In general, once you've trained a machine learning model, you want to get the model ready for enterprise-scale. To prepare the model and operationalize it, you want to:

  • Convert the model training to a robust and reproducible pipeline.
  • Test the code and the model in a development environment.
  • Deploy the model in a production environment.
  • Automate the end-to-end process.

Set up environments for development and production

Within MLOps, similarly to DevOps, an environment refers to a collection of resources. These resources are used to deploy an application, or with machine learning projects, to deploy a model.

Note

In this module, we refer to the DevOps interpretation of environments. Note that Azure Machine Learning also uses the term environments to describe a collection of Python packages needed to run a script. These two concepts of environments are independent from each other.

How many environments you work with, depends on your organization. Commonly, there are at least two environments: development or dev and production or prod. Plus, you can add environments in between like a staging or pre-production (pre-prod) environment.

A typical approach is to:

  • Experiment with model training in the development environment.
  • Move the best model to the staging or pre-prod environment to deploy and test the model.
  • Finally release the model to the production environment to deploy the model so that end-users can consume it.

Organize Azure Machine Learning environments

When you implement MLOps, and work with machine learning models at a large scale, it's a best practice to work with separate environments for different stages.

Imagine your team uses a dev, pre-prod, and prod environment. Not everyone on your team should get access to all environments. Data scientists may only work within the dev environment with non-production data, while machine learning engineers work on deploying the model in the pre-prod and prod environment with production data.

Having separate environments makes it easier to control access to resources. Each environment can then be associated with a separate Azure Machine Learning workspace.

Diagram of multiple Azure Machine Learning workspaces to have multiple environments.

Within Azure, you use role-based access control (RBAC) to give colleagues the right level of access to the subset of resources they need to work with.

Alternatively, you can use only one Azure Machine Learning workspace. When you use one workspace for development and production, you have a smaller Azure footprint and less management overhead.
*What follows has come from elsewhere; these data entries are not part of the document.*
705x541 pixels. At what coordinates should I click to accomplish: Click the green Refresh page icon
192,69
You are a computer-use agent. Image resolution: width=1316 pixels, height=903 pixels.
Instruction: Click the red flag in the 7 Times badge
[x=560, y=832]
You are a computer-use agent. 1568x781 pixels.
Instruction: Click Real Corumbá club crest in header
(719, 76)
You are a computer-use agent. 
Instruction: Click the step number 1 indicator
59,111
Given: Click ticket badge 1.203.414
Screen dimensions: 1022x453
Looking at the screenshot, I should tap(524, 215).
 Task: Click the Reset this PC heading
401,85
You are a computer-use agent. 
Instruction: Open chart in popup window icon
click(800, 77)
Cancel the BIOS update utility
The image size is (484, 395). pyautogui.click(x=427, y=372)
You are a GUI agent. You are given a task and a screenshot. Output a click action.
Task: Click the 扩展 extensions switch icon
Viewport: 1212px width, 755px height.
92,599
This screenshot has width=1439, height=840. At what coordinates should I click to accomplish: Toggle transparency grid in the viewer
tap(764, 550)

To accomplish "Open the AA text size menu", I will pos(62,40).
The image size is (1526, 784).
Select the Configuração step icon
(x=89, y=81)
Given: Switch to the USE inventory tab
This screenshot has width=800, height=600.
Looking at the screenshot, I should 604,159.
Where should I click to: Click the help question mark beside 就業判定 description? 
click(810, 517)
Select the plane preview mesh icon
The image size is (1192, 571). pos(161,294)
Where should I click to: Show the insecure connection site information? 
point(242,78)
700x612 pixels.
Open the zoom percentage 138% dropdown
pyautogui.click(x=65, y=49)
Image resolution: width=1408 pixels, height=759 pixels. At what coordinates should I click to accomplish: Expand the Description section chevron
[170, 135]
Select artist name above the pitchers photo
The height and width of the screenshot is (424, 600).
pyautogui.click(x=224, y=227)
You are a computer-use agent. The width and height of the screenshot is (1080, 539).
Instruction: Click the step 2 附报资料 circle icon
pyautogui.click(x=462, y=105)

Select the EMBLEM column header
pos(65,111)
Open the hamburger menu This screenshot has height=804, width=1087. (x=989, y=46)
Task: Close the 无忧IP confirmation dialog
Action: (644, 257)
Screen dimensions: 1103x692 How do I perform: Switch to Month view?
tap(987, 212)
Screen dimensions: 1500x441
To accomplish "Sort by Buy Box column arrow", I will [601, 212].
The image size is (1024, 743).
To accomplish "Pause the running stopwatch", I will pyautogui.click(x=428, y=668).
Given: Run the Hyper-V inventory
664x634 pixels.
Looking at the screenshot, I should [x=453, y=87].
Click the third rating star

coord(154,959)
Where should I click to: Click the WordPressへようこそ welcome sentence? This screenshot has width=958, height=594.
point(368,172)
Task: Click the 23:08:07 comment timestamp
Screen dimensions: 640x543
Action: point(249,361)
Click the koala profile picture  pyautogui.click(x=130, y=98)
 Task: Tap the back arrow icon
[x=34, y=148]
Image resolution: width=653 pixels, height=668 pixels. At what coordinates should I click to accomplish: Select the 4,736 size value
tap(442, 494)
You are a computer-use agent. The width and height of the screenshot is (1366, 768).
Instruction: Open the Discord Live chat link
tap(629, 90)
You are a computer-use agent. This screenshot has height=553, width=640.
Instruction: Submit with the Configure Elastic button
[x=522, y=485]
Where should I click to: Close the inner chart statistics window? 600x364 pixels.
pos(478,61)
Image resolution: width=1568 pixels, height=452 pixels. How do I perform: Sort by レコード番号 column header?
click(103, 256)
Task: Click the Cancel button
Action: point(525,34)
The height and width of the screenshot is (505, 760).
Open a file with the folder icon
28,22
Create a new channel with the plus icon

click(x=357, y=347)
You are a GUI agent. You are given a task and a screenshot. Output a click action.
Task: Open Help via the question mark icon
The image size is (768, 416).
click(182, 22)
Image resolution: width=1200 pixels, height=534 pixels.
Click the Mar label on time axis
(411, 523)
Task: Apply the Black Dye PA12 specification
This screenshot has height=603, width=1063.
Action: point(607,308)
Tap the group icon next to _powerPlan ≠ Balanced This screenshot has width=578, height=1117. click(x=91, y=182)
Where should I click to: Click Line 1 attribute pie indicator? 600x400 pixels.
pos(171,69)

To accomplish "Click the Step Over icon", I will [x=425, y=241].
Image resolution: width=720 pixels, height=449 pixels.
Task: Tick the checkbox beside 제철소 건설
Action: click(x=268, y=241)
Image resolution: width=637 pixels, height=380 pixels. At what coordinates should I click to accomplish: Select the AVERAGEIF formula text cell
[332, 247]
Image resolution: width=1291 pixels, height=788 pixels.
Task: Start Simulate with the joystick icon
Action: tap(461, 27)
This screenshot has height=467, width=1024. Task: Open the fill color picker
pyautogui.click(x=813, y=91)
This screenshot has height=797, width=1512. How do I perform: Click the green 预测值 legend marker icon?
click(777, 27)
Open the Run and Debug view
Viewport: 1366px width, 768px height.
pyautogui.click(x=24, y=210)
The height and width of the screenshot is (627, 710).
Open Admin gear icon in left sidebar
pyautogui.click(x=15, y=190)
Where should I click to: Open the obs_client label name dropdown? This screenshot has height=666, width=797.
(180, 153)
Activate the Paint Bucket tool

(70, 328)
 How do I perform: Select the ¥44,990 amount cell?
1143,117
However, RBAC applies to both dev and prod environments, which may mean that you're giving people too little or too much access to resources.

Design an MLOps architecture

Bringing a model to production means you need to scale your solution and work together with other teams. Together with other data scientists, data engineers and an infrastructure team, you may decide on using the following approach:

  • Store all data in an Azure Blob storage, managed by the data engineer.
  • The infrastructure team creates all necessary Azure resources, like the Azure Machine Learning workspace.
  • Data scientists focus on what they do best: developing and training the model (inner loop).
  • Machine learning engineers deploy the trained models (outer loop).

As a result, your MLOps architecture includes the following parts:

Diagram of an architecture showcasing a typical MLOps project.

  1. Setup: Create all necessary Azure resources for the solution.
  2. Model development (inner loop): Explore and process the data to train and evaluate the model.
  3. Continuous integration: Package and register the model.
  4. Model deployment (outer loop): Deploy the model.
  5. Continuous deployment: Test the model and promote to production environment.
  6. Monitoring: Monitor model and endpoint performance.

When you're working with larger teams, you're not expected to be responsible of all parts of the MLOps architecture as a data scientist. To prepare your model for MLOps however, you should think about how to design for monitoring and retraining.